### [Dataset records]
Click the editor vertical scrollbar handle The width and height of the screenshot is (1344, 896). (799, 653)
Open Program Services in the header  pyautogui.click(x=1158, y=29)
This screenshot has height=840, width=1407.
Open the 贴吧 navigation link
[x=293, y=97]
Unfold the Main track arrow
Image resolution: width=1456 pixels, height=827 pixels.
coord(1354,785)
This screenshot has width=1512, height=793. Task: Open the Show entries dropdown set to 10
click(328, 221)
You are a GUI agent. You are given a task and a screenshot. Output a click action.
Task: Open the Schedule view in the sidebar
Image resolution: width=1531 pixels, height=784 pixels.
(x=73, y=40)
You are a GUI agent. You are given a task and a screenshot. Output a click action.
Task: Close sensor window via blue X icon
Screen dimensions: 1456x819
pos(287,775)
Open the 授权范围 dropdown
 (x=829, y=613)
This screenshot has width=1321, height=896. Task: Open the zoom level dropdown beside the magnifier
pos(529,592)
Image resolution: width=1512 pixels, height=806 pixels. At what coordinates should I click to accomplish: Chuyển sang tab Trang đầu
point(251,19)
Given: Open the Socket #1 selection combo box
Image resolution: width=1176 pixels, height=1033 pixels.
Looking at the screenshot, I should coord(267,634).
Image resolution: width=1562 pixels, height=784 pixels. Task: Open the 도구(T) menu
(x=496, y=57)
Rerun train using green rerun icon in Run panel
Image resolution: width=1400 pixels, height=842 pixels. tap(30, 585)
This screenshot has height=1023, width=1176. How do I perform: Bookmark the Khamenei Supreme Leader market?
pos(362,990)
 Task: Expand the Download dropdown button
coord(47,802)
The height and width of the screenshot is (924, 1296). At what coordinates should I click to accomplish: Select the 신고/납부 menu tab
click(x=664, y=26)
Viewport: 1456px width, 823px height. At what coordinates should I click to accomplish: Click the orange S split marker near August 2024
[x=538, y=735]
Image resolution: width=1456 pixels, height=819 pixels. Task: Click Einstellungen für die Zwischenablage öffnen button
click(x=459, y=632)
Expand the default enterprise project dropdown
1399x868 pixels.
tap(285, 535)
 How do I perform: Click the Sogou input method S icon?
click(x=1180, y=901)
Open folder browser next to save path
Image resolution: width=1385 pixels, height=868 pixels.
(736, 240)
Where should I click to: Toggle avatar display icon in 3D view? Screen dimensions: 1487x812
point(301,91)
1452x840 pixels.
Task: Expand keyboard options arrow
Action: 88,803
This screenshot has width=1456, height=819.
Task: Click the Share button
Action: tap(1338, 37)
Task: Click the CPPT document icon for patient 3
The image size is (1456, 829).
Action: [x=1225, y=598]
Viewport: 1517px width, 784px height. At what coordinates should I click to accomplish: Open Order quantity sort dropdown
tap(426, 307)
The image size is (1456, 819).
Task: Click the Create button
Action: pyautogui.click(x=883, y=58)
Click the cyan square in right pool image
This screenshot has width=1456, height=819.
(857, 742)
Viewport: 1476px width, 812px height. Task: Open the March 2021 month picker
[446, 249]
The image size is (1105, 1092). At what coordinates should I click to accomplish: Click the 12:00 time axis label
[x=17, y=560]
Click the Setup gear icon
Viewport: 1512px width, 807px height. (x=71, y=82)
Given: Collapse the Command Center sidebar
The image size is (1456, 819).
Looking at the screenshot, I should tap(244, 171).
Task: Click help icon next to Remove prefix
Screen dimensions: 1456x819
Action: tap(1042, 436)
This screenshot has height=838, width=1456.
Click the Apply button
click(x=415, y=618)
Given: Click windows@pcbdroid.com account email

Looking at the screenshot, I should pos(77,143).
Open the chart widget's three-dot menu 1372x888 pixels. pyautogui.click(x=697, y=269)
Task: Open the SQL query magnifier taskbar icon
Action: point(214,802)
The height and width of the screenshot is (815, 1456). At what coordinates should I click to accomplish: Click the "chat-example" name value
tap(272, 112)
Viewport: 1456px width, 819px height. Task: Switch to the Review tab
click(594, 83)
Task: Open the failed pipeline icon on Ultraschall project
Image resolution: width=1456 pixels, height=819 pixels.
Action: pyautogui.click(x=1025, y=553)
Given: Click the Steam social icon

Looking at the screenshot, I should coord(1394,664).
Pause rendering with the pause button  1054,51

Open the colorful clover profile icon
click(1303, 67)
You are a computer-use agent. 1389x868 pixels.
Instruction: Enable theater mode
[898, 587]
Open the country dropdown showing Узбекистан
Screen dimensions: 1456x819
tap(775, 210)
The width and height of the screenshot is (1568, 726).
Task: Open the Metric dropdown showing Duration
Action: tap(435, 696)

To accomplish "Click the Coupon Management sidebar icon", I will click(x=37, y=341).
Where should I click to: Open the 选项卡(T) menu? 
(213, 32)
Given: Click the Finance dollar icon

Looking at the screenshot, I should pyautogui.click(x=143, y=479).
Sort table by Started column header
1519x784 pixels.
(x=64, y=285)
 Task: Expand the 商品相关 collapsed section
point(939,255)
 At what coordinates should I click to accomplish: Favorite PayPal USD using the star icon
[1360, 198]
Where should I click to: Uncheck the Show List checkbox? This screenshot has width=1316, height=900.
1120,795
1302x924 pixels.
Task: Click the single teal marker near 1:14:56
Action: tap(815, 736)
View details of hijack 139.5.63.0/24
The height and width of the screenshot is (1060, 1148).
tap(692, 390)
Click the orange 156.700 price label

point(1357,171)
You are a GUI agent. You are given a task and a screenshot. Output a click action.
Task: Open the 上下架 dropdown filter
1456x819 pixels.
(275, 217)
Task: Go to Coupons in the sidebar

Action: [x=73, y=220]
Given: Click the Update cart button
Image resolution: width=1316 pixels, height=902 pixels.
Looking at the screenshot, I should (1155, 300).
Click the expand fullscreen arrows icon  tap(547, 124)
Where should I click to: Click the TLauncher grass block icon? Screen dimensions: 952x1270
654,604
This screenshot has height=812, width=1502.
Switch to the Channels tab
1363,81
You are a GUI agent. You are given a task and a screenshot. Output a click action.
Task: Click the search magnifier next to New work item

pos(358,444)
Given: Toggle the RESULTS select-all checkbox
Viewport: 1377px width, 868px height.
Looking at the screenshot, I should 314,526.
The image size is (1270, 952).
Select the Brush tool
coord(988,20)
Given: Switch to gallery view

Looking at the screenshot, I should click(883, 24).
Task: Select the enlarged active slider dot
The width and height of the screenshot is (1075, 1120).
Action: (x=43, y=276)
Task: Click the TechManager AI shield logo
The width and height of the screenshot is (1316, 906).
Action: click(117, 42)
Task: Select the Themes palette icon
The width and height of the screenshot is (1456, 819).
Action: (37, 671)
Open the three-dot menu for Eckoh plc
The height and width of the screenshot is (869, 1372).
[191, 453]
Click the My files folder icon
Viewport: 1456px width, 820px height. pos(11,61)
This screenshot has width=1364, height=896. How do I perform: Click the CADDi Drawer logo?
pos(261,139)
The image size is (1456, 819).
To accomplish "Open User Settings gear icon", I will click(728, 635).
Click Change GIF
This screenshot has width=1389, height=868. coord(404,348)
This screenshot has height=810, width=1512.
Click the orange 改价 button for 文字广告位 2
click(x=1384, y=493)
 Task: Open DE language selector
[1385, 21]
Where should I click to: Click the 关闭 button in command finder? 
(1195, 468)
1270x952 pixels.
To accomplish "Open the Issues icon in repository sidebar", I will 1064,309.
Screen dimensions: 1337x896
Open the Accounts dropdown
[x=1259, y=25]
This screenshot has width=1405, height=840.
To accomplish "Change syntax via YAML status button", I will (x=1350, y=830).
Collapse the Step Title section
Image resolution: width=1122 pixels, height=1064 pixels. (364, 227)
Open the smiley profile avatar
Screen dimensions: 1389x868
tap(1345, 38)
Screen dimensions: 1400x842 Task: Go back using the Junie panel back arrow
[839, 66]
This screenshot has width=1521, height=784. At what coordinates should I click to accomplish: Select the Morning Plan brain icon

### [WHAT THE EXERCISE ASKS]
How many lines in the records above contain the word "will"? Reply with the number and nothing more.

### [SOLUTION TO THE EXERCISE]
4